Heparin treatment does not affect bacterial viability in vitro

Heparin antimicrobial activity against Gram-positive bacteria has been long reported26, but its impact on the growth of Mycobacterium species has not been evaluated. When 7H9 medium was supplemented with 50 µg/ml of heparin, replication rates were not affected as measured by changes in absorbance patterns (OD600) (Fig. 2A). Since the effects could be exacerbated in a hostile environment such as within macrophages, increasing heparin concentrations (up to 250 µg/ml) in 7H9 medium also was assessed, but no changes in BCG growth were observed compared to untreated broth (Fig. 2B).

Figure 2
figure 2

Heparin has no direct impact in bacterial growth or macrophage internalization. (A,B) BCG (A) and Mtb (B) growth in heparin-supplemented 7H9 medium. (C) Percentage of infected cells in 9 random fields (10x) from 3 independent experiments as represented in (B). (D) BCG expressing RFP in THP-1 infected macrophages treated overnight with 50 µg/ml heparin two hours after internalization. Data from three independent experiments.

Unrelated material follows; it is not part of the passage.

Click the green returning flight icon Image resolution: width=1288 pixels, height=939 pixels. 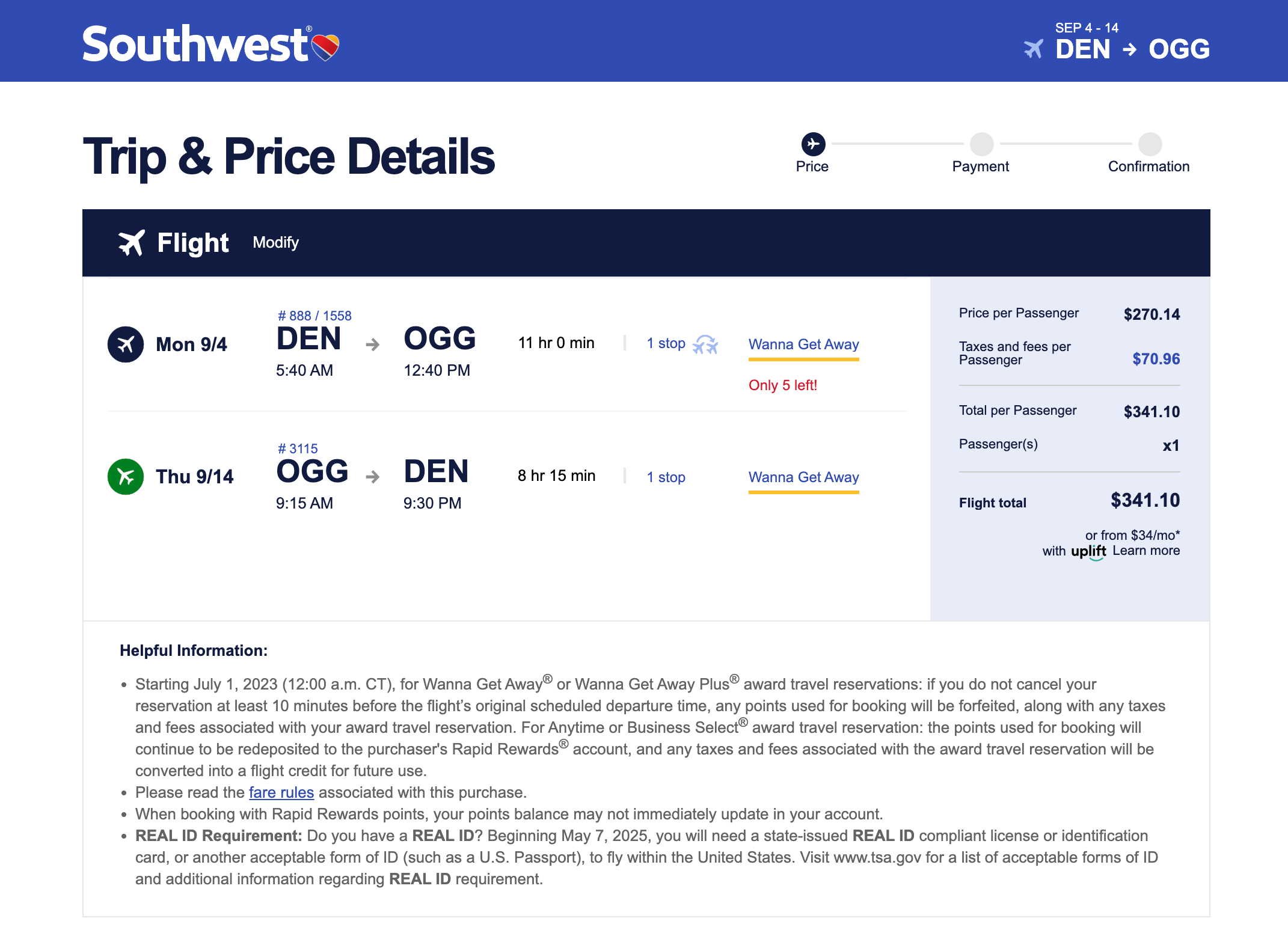[126, 477]
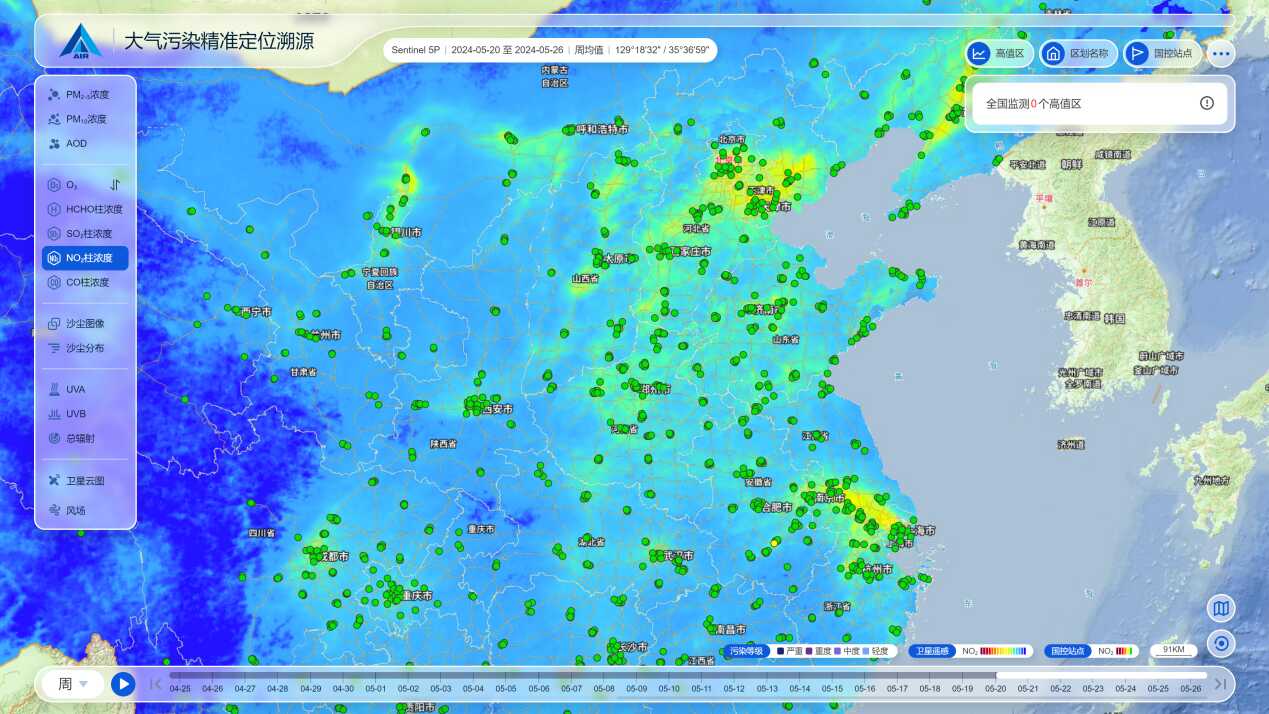This screenshot has width=1269, height=714.
Task: Show the 沙尘图像 dust imagery
Action: 84,323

Heparin interacts with a myriad of serum proteins including complement factors15. During infection, heparin was added to complete RPMI medium with heat inactivated FBS. To evaluate if heparin is promoting Mtb killing through interaction with serum-proteins, 2.5 × 106 bacilli were incubated in heparin containing C-RPMI for 72 hours in the absence of macrophages. Aliquots were spread onto 7H10 agar plates, and viable counts assessed. Again, heparin showed no direct bactericidal activity in C-RPMI medium (p = 0.216, Fig. S1B).

Altogether, these data demonstrate that heparin decreases Mtb replication through an indirect mechanism dependent on intracellular macrophage activity.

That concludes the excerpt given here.